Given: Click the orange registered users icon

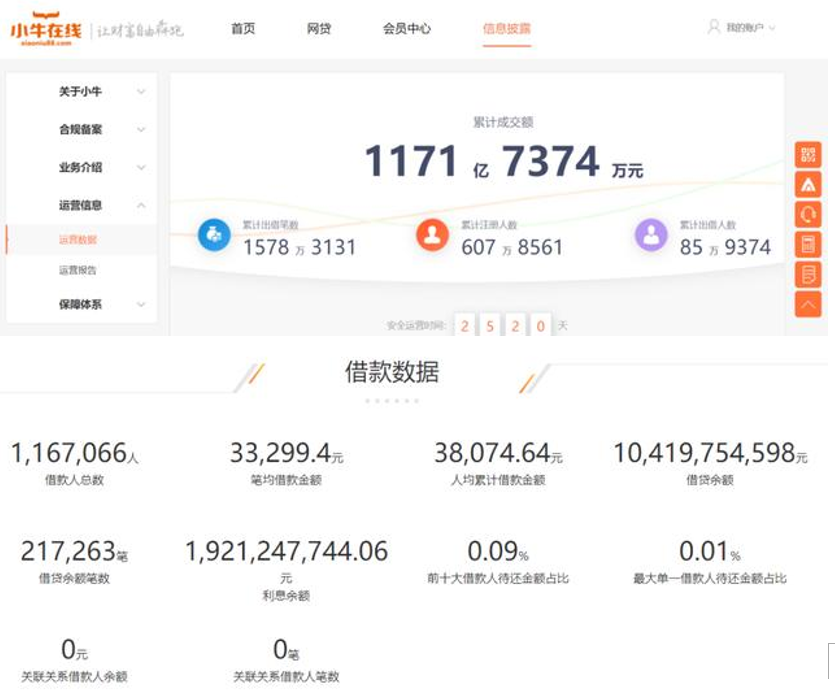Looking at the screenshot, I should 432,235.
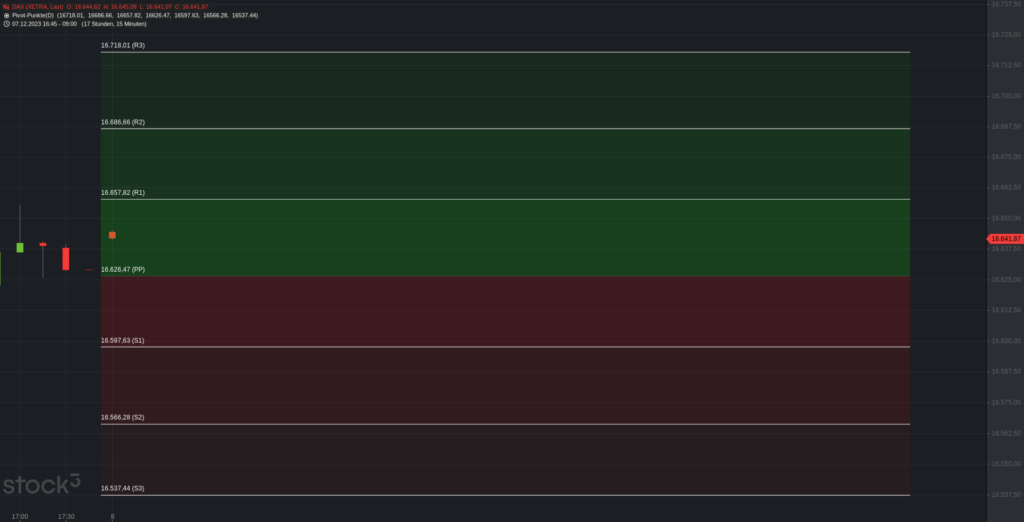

==

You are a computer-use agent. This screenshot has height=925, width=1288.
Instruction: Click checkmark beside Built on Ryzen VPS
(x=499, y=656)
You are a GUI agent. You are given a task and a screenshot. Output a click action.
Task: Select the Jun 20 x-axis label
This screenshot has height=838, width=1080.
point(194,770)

Task directions >> From the records above, pick out and copy each line holding the word "agent".

Response area >>
You are a computer-use agent. This screenshot has height=925, width=1288.
You are a GUI agent. You are given a task and a screenshot. Output a click action.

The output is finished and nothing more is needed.